# AIM
Rewrite each of the items below, replacing every occurrence of "screenshot" with "screen capture" and leaving all other text unchanged. Omit the pictures from your version.

▬▬▬▬▬▬▬▬▬▬

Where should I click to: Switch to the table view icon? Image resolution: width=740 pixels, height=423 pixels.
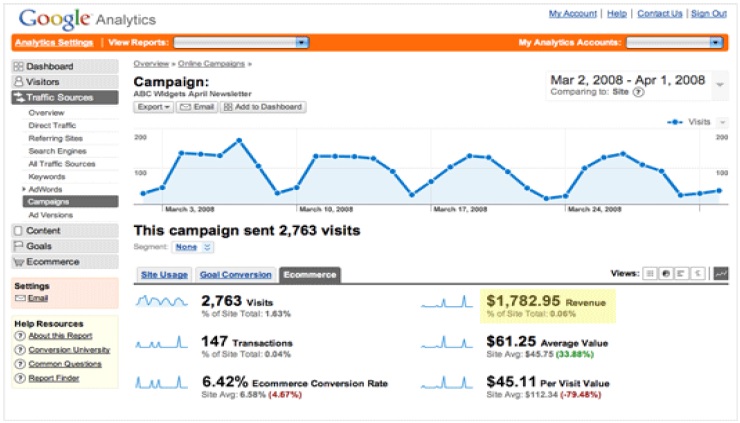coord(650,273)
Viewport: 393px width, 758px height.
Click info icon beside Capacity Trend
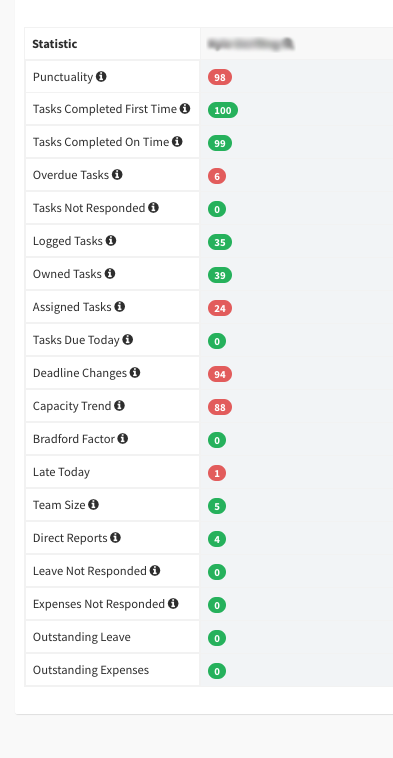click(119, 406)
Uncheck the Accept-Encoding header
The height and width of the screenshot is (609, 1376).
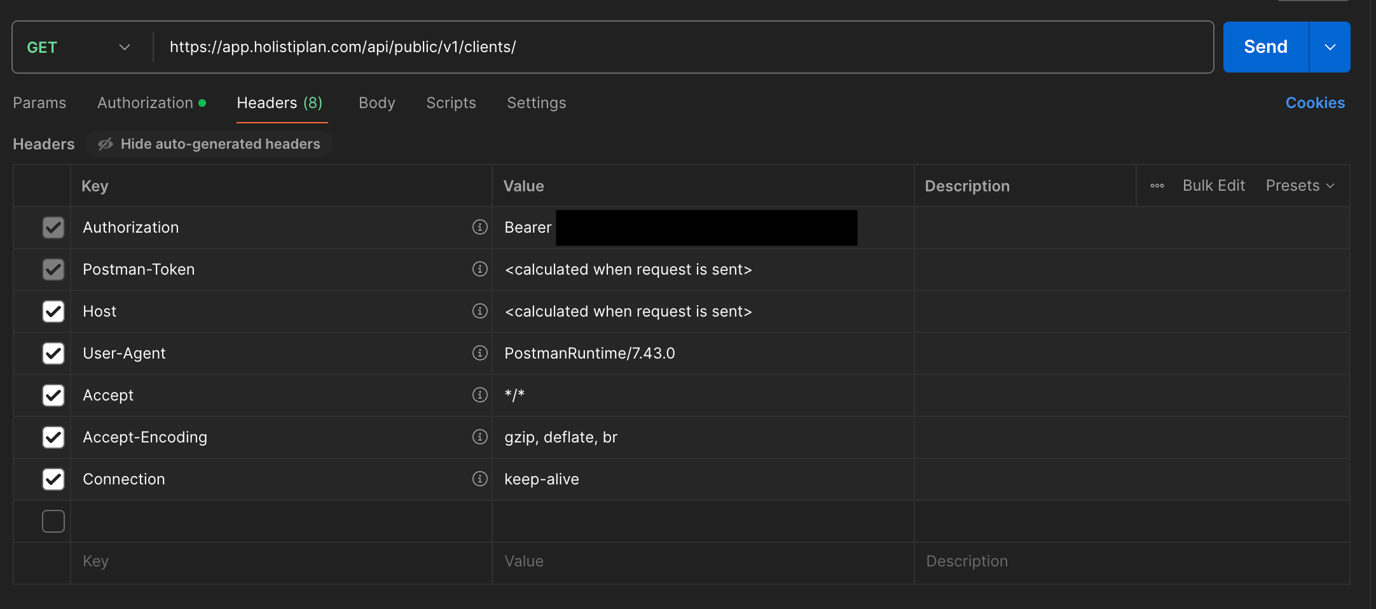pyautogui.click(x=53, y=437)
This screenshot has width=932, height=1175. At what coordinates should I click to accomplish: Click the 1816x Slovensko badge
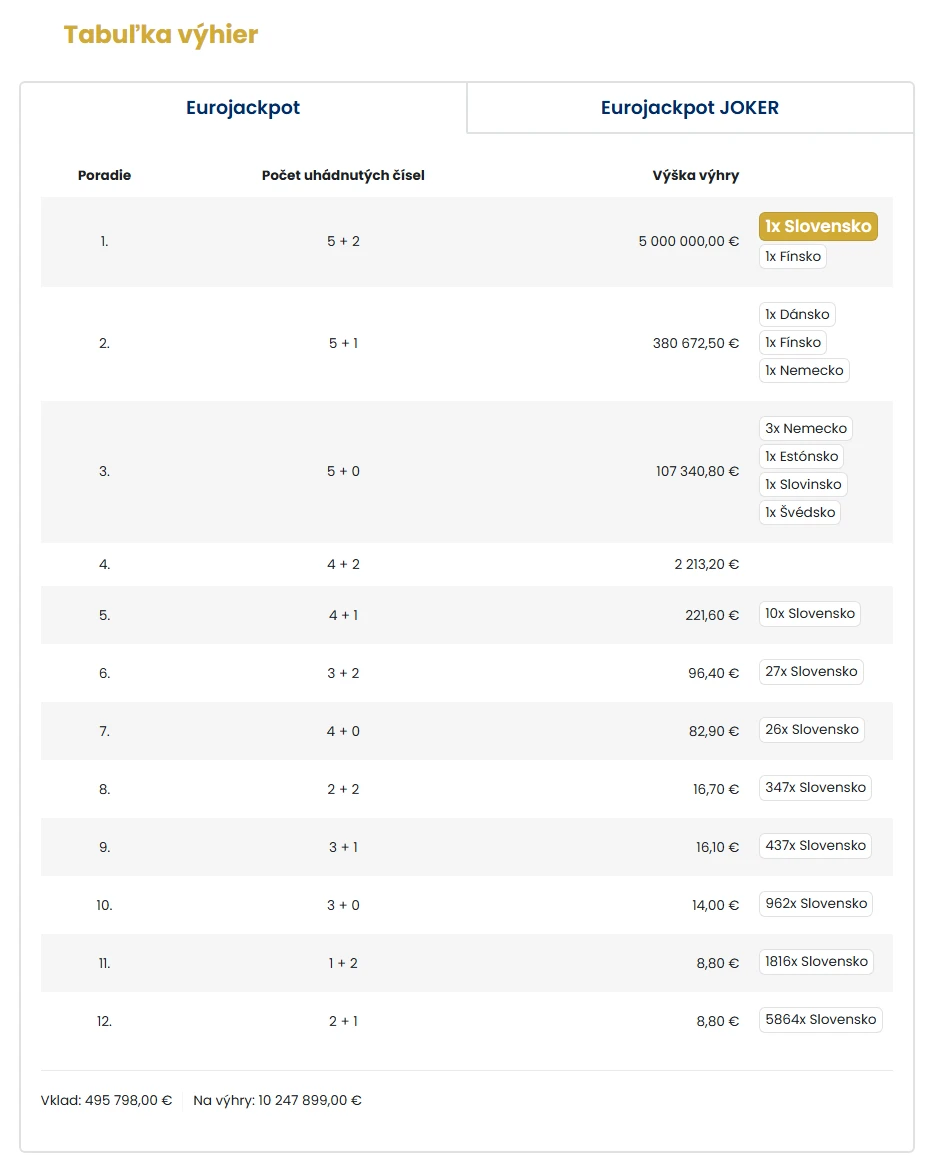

▬▬▬▬▬▬▬▬▬▬

# RESULT OF THIS EXERCISE
Where should I click to: Switch to the table view icon? Image resolution: width=740 pixels, height=423 pixels.
coord(650,273)
Viewport: 393px width, 758px height.
Click info icon beside Capacity Trend
click(119, 406)
Uncheck the Accept-Encoding header
The height and width of the screen capture is (609, 1376).
pyautogui.click(x=53, y=437)
This screen capture has width=932, height=1175. At what coordinates should I click to accomplish: Click the 1816x Slovensko badge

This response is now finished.